What Is Sin, and What Is a Torah Fence?
Within my faith background, and as far as my truest walk with Jesus has taken me, I’ve learned that what many believers (and unbelievers, too) think doesn’t always line up with Scripture regarding our obedience to God.
A perfect example of this is the definition of sin.
Much of Christianity has an ambiguous definition of sin, saying, “Anything I decide is bad.” Or saying, “My pastor said it’s this.”
The scriptural definition of sin is breaking God’s commandments, not any nebulous thought we may have about what is moral or immoral.
Sin, according to 1 John 3:4, is a transgression of the Law. But what law? The only Law of God that there has ever been.
The Torah.
Everything listed in the first five books of the Bible defines sin for the rest of the Bible.

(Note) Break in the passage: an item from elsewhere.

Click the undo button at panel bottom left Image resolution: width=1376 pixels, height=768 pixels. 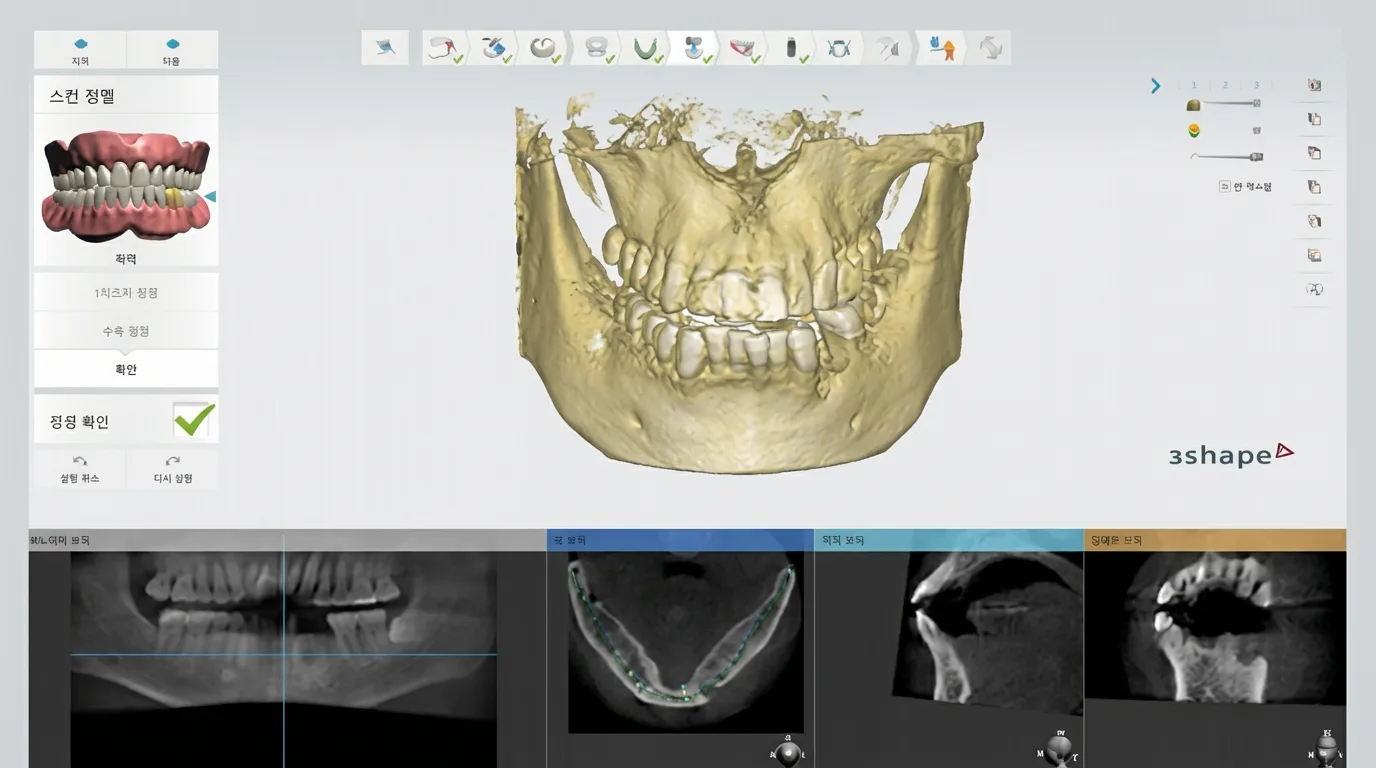pyautogui.click(x=80, y=469)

The LAW DOES NOT OFFER SALVATION OR JUSTIFICATION, but it offers life, and those who keep the precepts are blessed and favored by God.
There is a Hebrew concept called “fencing the Torah” or putting up guardrails around the original commandments. This was a common practice in the 1st century that the Pharisees took way too far. Jesus called them out, saying they were adding traditions of men as commandments (Matthew 15:9).
There isn’t anything wrong with putting up guardrails around the Torah. It is the heart behind it. Jesus Himself placed fences around the commands, but His fences were the heart of the command in the first place.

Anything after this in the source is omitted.